More money for Mayo schools under Gonski 2.0
The 66 schools in Mayo will all pocket extra money from the $1.5 billion in additional Federal funds promised for South Australia in the next decade under the Gonski 2.0 education reforms, according to local Federal MP Rebekha Sharkie.
“The Nick Xenophon Team has successfully advocated for changes to the Government’s original Gonski 2.0 legislation which will benefit all Australian children, including – I am pleased to say – the 22,000 students in Mayo,” Rebekha said.
“Our negotiations put an extra $4.9 billion into the reforms, increasing the funding pool from $18.6 billion to $23.5 billion.
“That includes an additional $424 million for South Australia’s 718 schools, taking the total injection of funds from the Gonski reforms to $1.5 billion for the State.
“But more importantly, NXT has lobbied for the bulk of those increases to be rolled out to Australia’s underfunded schools in the next six years rather than being stretched over the 10 years of the reforms.
“We didn’t think it was fair that children who started school next year would have to wait until they were 15 to experience the full benefits of the funding reforms.
“If the Bill hadn’t passed, it would have taken 150 years for overfunded schools to reach parity with underfunded schools.”
Rebekha said the Minister’s office had been unable to provide exact funding calculations for each individual school in Mayo under the Gonski 2.0 amendments, which were passed in a marathon sitting of Parliament late last week.

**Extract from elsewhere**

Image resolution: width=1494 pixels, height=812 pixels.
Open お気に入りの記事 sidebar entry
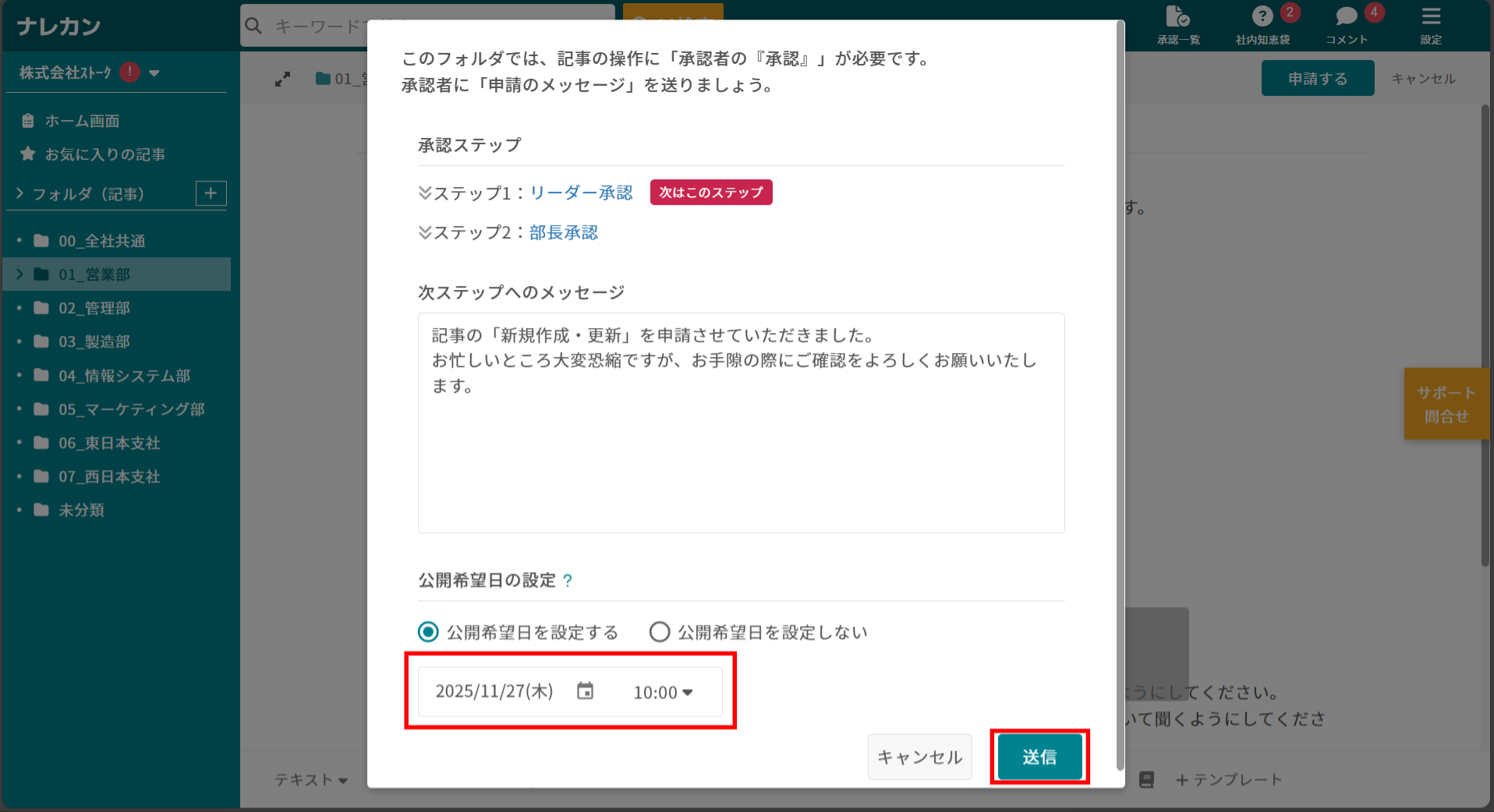pyautogui.click(x=104, y=154)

“However, I know from original figures provided by Minister Birmingham that funding across Government, Independent and Catholic schools in Mayo was going to increase, on average, from $4301 per student in 2017 to $6936 in 2027,” Rebekha said.

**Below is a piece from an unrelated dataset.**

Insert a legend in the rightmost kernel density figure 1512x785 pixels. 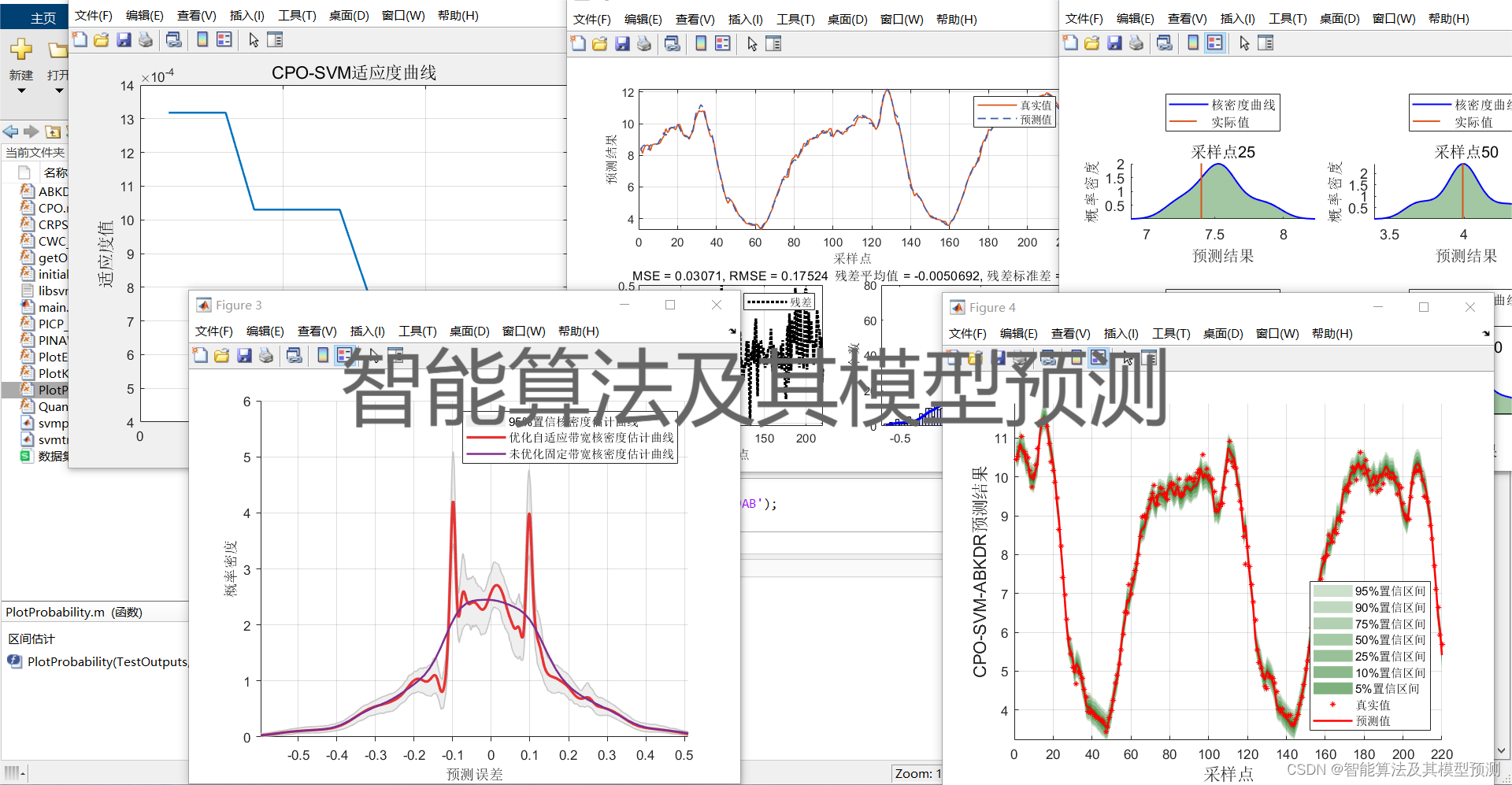1214,43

“Now there is now more money in the funding pool so that can only be good news for our students.”
Mayo has 21,815 students enrolled in 49 Government schools, 14 Independent schools and three Catholic schools.
Besides the funding increase and the shorter transition period for underfunded schools, NXT also secured agreements from the Government to set up a National Schools Resourcing Board to review funding methodology.
“One of the first tasks of the Board will be to review the Socio Economic Standard calculations to make sure the Government’s funding methodology best reflects parents' capacity to pay,” Rebekha said.
“NXT also lobbied for measures to ensure states and territories met their obligations to contribute to schools funding.
“This means that by 2023 all schools in Australia will receive at least 95% of their target Schooling Resource Standard funding.”